One of the most fundamental rights we have as free citizens is the right to choose where we work, and what kind of work we choose to do. Naturally, this line of thought might lead us to understand that such matters are not just limited to 'health care'.

So, this would seem to lead most reasonable people (there's that term again) inexorably (cough, cough) towards the perspective that while an individual may indeed choose *what work* they wish to perform as their life's trade and *where* they wish to perform that trade, these freedoms *logically* extend also to those individuals (and businesses as 'members' of the community) who are employers. Employers alone decide what services they will or will not provide, and that the employee is *not* inherently privileged to make that decision after they've accepted employment with any given institution or organization.
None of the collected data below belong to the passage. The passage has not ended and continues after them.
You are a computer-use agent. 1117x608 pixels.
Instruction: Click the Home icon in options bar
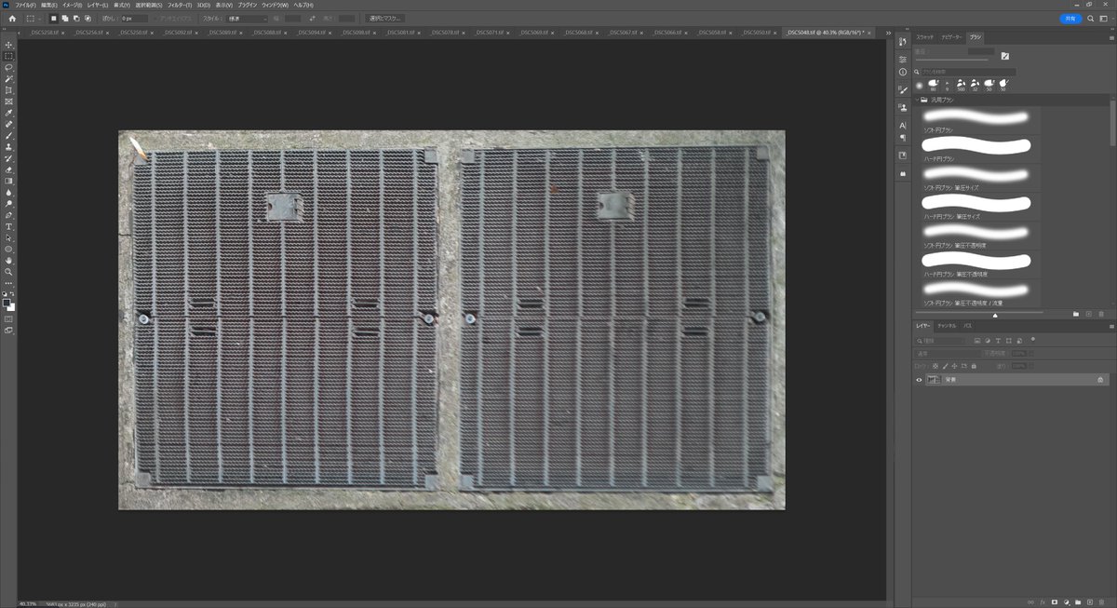[x=12, y=18]
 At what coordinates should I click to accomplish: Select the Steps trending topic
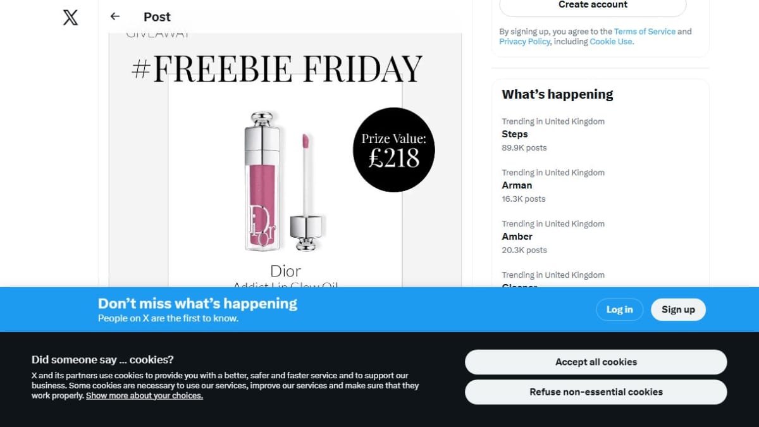tap(600, 134)
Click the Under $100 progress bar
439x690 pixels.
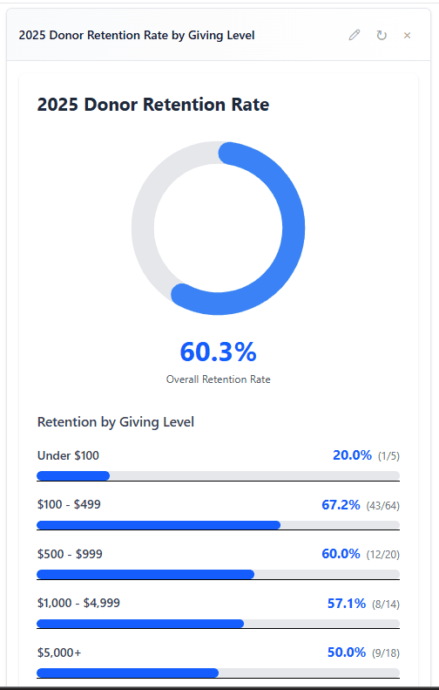pyautogui.click(x=218, y=475)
Forgive the analogy, but it is unlikely that a vegan employee could simply refuse to serve the burger that every customer has a reasonable right to expect at McDonald's because it offends their moral or religious values. If a care facility offers particular procedures, then EVERY employee hired should be obliged to deliver those services as a reasonable condition of employment in that organization.

Mind you, this perspective still does not enable an employer to discriminate in hiring based upon those values of the potential employee except to the extent that those values would render the applicant unlikely to perform the duties of the job; but any legislation addressing this issue should insure that businesses retain the right to require standards of performance standards predicated upon the needs of the business. A business should not have to stop performing a service because it hired someone suddenly unwilling to perform. The onus should be upon the employee to understand the employer's expectations and their ability to meet them before undertaking employment. Or quit.

Last time I checked, an individual's religious and moral freedoms didn't extend to enabling them with control over their employer's right to determine the services they will provide as a business. If a worker's values are inconsistent with any given business' expressed plan, their freedoms should simply extend to their right to choose to work elsewhere.

So, if the government wants to 'protect' the rights of the individual, let them also make sure they don't trample the rights of employers to determine the scope of their business, and their right to meet the needs of their chosen customers. Pulling funding legislatively like this is religious and moral extortion by the government, based upon the values of a questionable majority of control, and is grossly ill advised.

The regulation, which would cost more than $44 million to implement, was aimed at enforcing several federal laws that have been on the books since the 1970s and were aimed primarily at protecting doctors and nurses who did not want to perform abortions in the wake of the Supreme Court's Roe v. Wade decision, (Health and Human Services Secretary) Leavitt said.

Time to watch both Obama and McCain on this one. And prompt your own legislator to amend this piece of legislation accordingly.